Authors Philip J Batterham, Alison L Neil, Kylie Bennett, Kathleen M Griffiths, Helen Christensen

Published 19 March 2008 Volume 2008:2 Pages 97—105



Philip J Batterham, Alison L Neil, Kylie Bennett, Kathleen M Griffiths, Helen Christensen

Centre for Mental Health Research, The Australian National University, Canberra, ACT, Australia

Objective: To investigate the predictors of early and late dropout among community users of the MoodGYM website, a five module online intervention for reducing the symptoms of depression.

Method: Approximately 82,000 users accessed the site in 2006, of which 27% completed one module and 10% completed two or more modules. Adherence was modeled as a trichotomous variable representing non-starters (0 modules), early dropouts (1 module) and late dropouts (2–5 modules). Predictor variables included age, gender, education, location, referral source, depression severity, anxiety severity, dysfunctional thinking, and change in symptom count.

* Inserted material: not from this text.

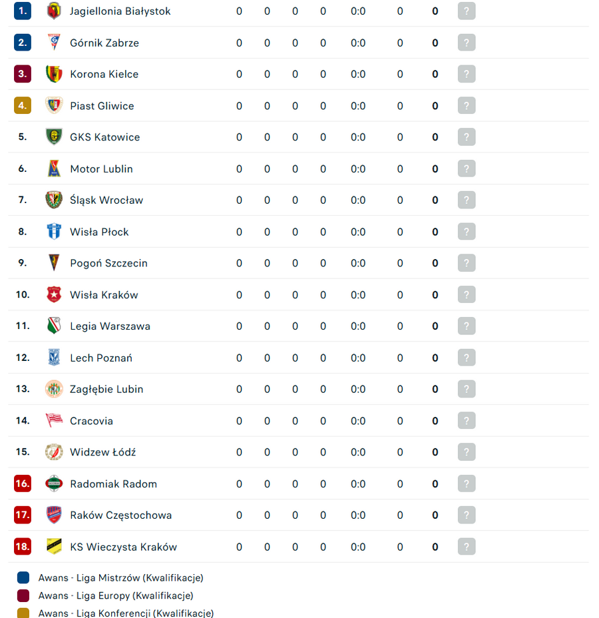Click the Legia Warszawa crest icon
This screenshot has width=599, height=618.
pyautogui.click(x=54, y=326)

Results: Better adherence was predicted by higher depression severity, higher anxiety severity, a greater level of dysfunctional thinking, younger age, higher education, being female, and being referred to the site by a mental health professional. In addition, users whose depression severity had improved or remained stable after the first intervention module had higher odds of completing subsequent modules.

Conclusions: While the effect of age and the null effect of location were in accordance with prior adherence research, the significant effects of gender, education and depression severity were not, and may reflect user characteristics, the content of the intervention and unique aspects of online interventions. Further research directions are suggested to investigate the elements of open access online interventions that facilitate adherence.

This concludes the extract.